Now, Kearsley is turning his attention to shoring up the homegrown, mid-level indie theatre scene. He’s aligned Vagrant Players with a couple of other emerging theatre companies – the Group Van Theatre Company and Red Giant Theatre Society – to build community within the theatre scene and strengthen the audience outside of it.
“We’re social creatures, and we can only get so much from technology,” says Kearsley in a recent interview with YVR Screen Scene, Laird Reghenas of the Group Van Theatre Company, and Jake Croker from Red Giant Theatre Society. “At the end of the day, we need to get out and experience the real, human connections all around us. It’s completely different and important.”
The trio kicks their efforts into high gear tonight – June 6 – with Vancouver Theatre Industry Night, a party at Go Studios featuring barbecue, craft beer tasting, and live music (details about the event are available on the Facebook event page: https://www.facebook.com/events/217487082177608/).

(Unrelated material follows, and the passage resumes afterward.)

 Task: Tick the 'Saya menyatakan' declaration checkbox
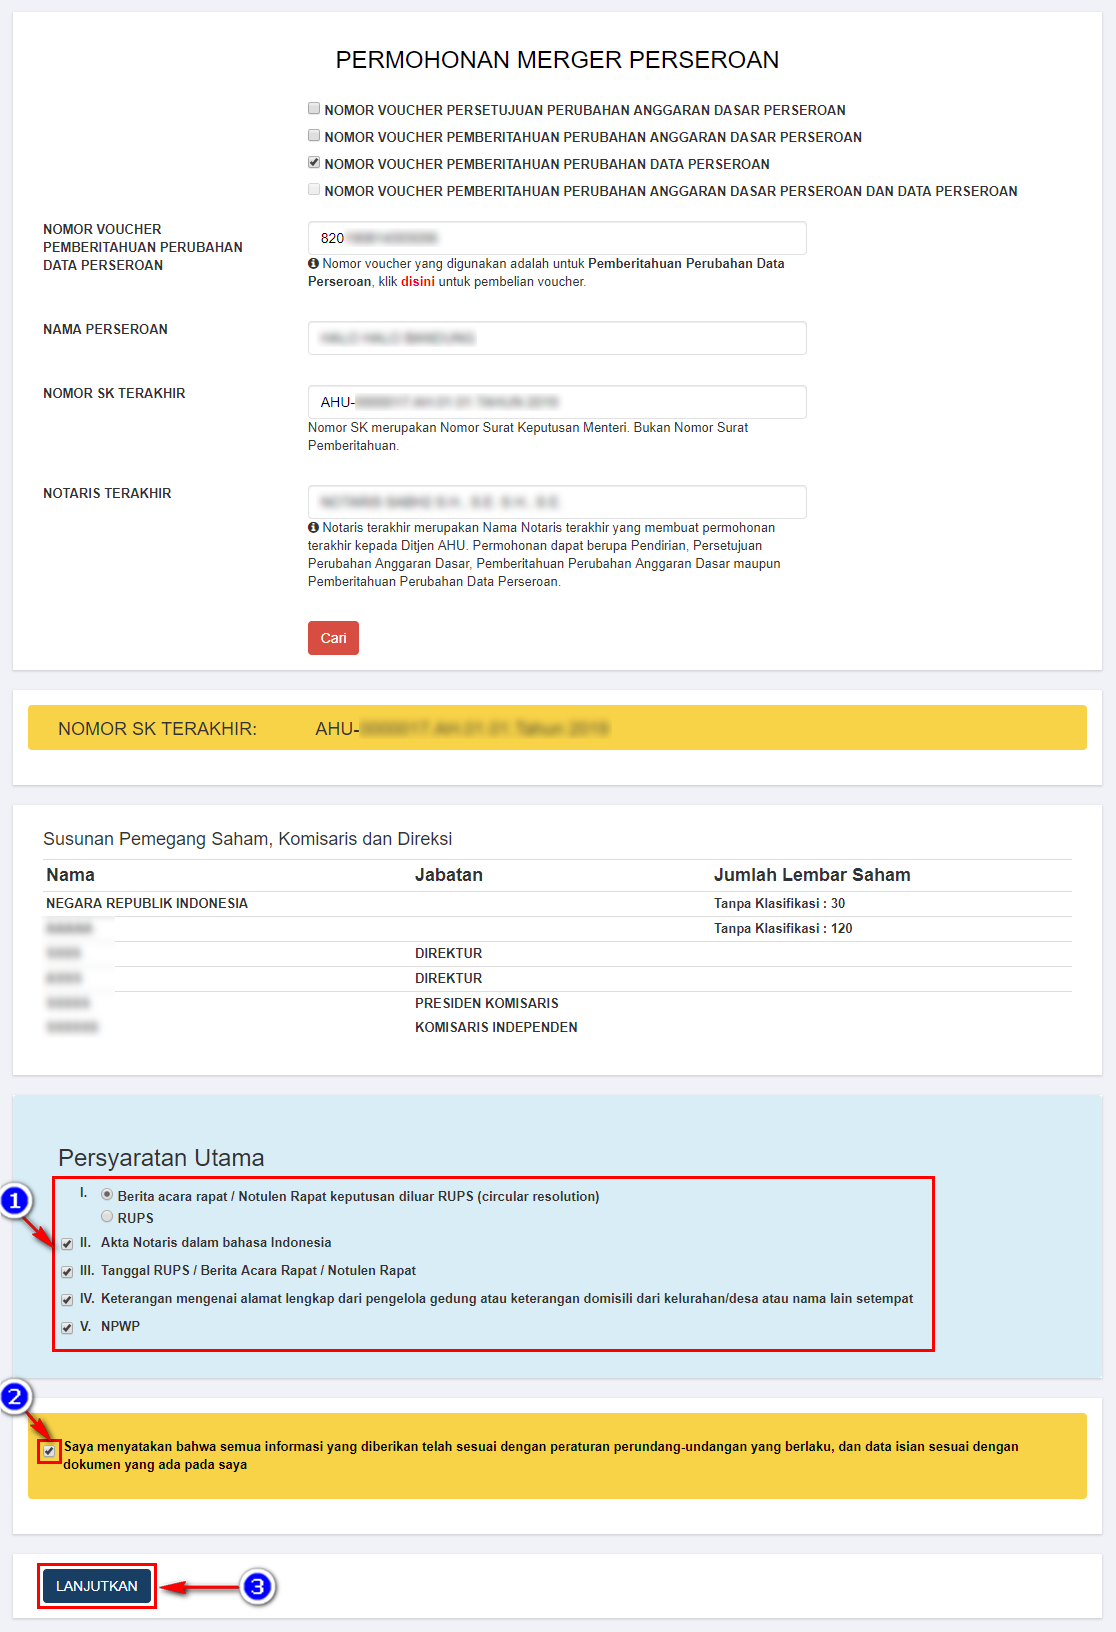click(49, 1451)
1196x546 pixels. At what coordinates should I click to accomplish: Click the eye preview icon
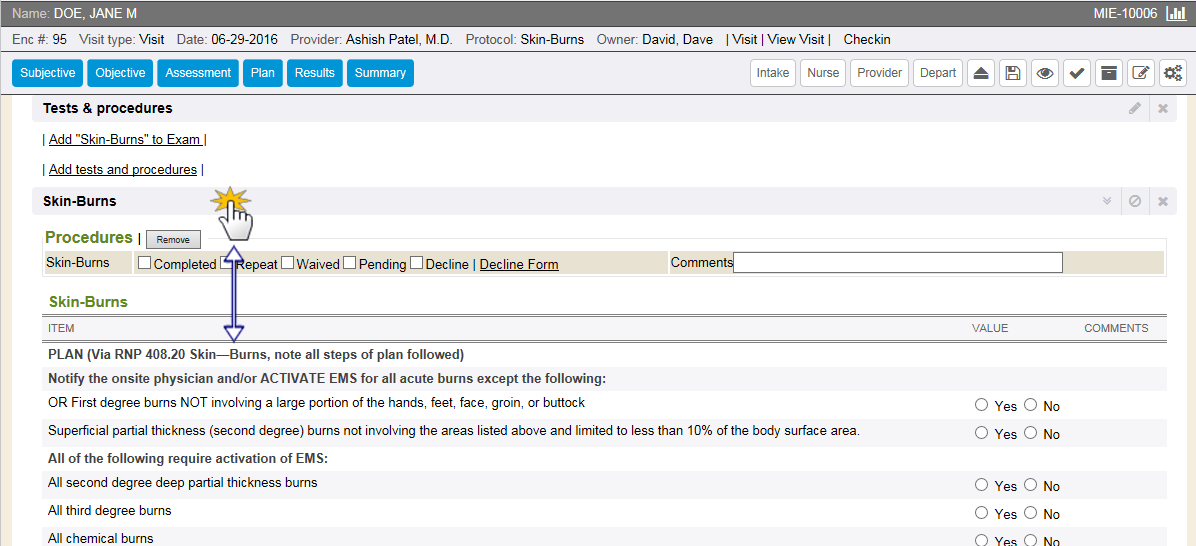pos(1045,73)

“There’s almost this stigma around theatre in Vancouver, and it’s not that people think ‘theatre is bad’ or that people don’t do theatre out here, because it’s quite the opposite, but there’s this weird stigma that film and theatre need to be separate, especially as performers,” says Reghenas. “As soon as I tell an agent that I do theatre or I own a theatre company, already I can feel them getting their backs up. In New York, it wasn’t that at all, so if it’s not like that out there, why does it have to be that way out here?”

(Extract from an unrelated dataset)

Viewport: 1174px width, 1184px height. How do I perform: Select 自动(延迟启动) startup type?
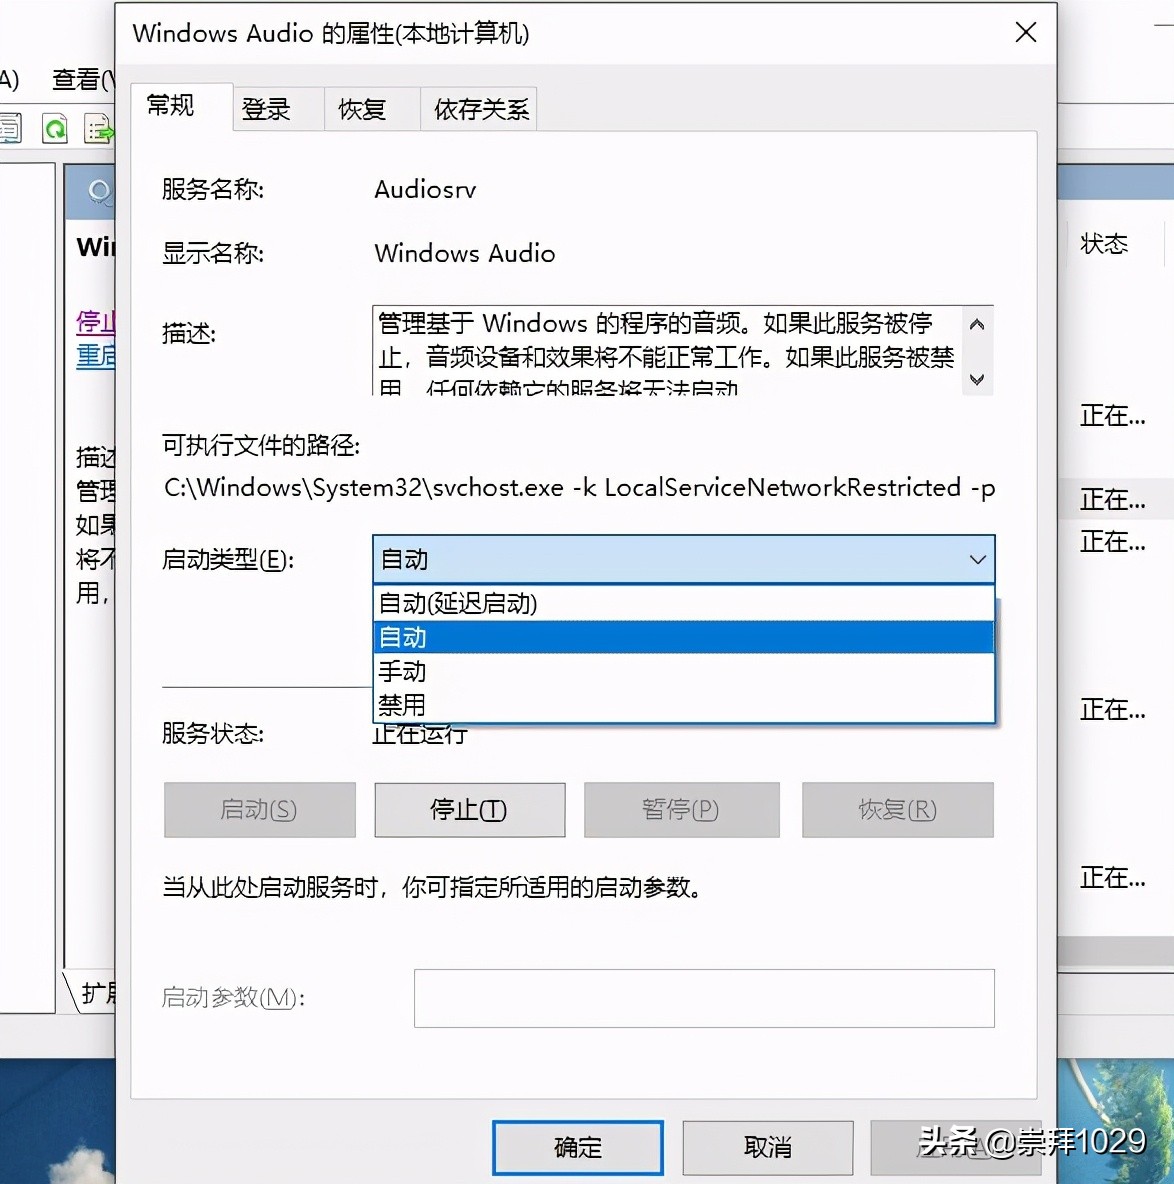457,603
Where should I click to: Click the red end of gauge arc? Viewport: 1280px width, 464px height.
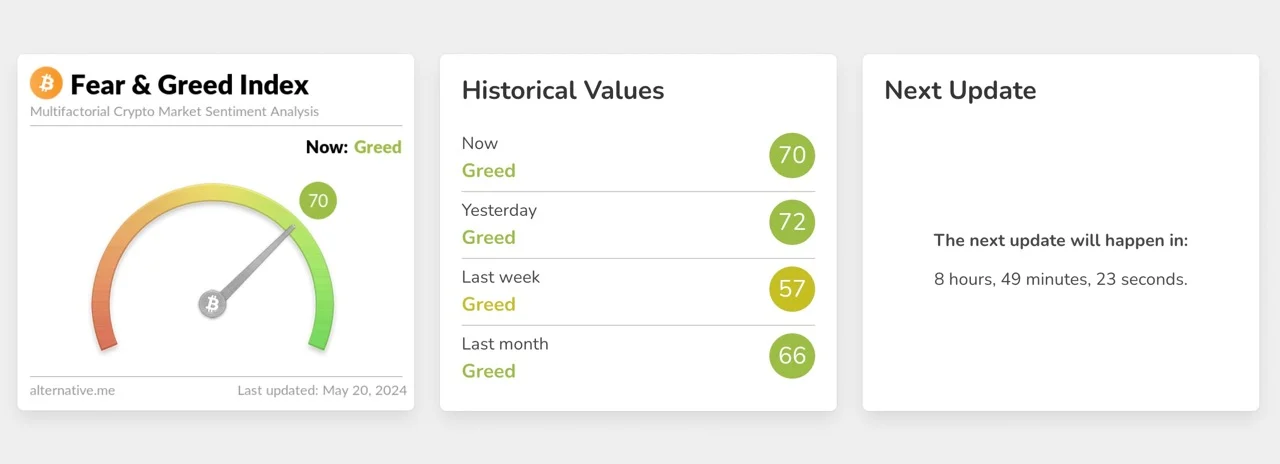coord(106,338)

Mid-level, off-Broadway type theatre is already present and accounted for in Vancouver, adds Reghenas. “It’s just about being that spark that lights that fire, and bringing people together, which is why [the June 6 event] is perfect,” he says. “It’s about community. It’s about getting out and supporting each other, so that putting on plays is not as daunting as it appears to be.”

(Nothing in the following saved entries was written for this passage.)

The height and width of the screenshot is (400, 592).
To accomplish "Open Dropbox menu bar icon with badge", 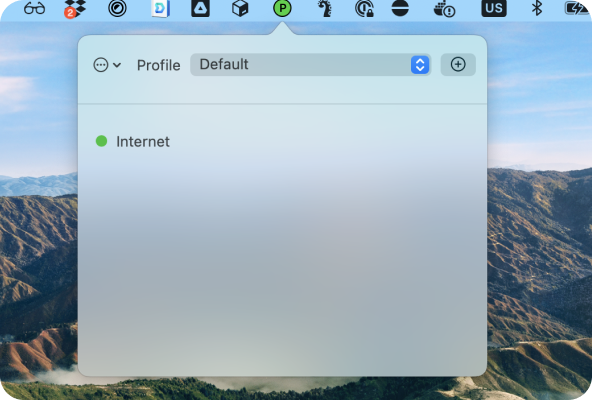I will 75,9.
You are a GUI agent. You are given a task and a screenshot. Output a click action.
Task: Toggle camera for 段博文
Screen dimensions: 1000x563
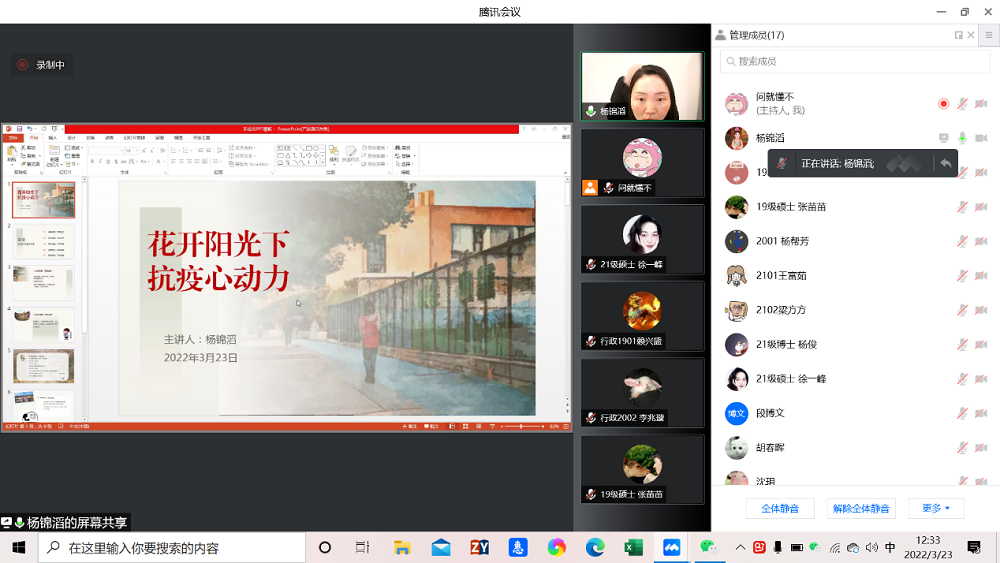click(x=981, y=413)
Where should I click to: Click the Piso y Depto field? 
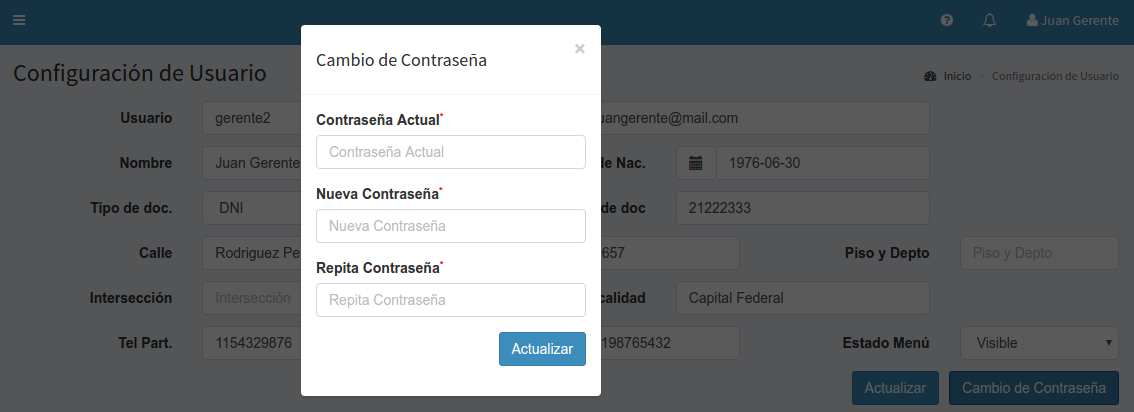point(1039,253)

The June 6 event also serves as something of a launch event for the companies’ upcoming plays: the Group Van Theatre Company’s production of James McLure’s Pvt. Wars, which runs June 12-22 (and – fun fact – is directed by actor Geoff Gustafson of Signed, Sealed, Delivered); Red Giant Theatre Society’s Pizza Man, which runs July 10-15; and Vagrant Players’ Featuring Loretta, which runs August 7-11. The three plays will run at Go Studios.
“Supporting each other is the best way to go about it, rather than being competitive,” says Croker. “If that means organizing when we put stuff up so we’re not competing with each other for audiences, so be it. This is something that could be unique to Vancouver. If we help each other, we’re helping the community as a whole. We all win.”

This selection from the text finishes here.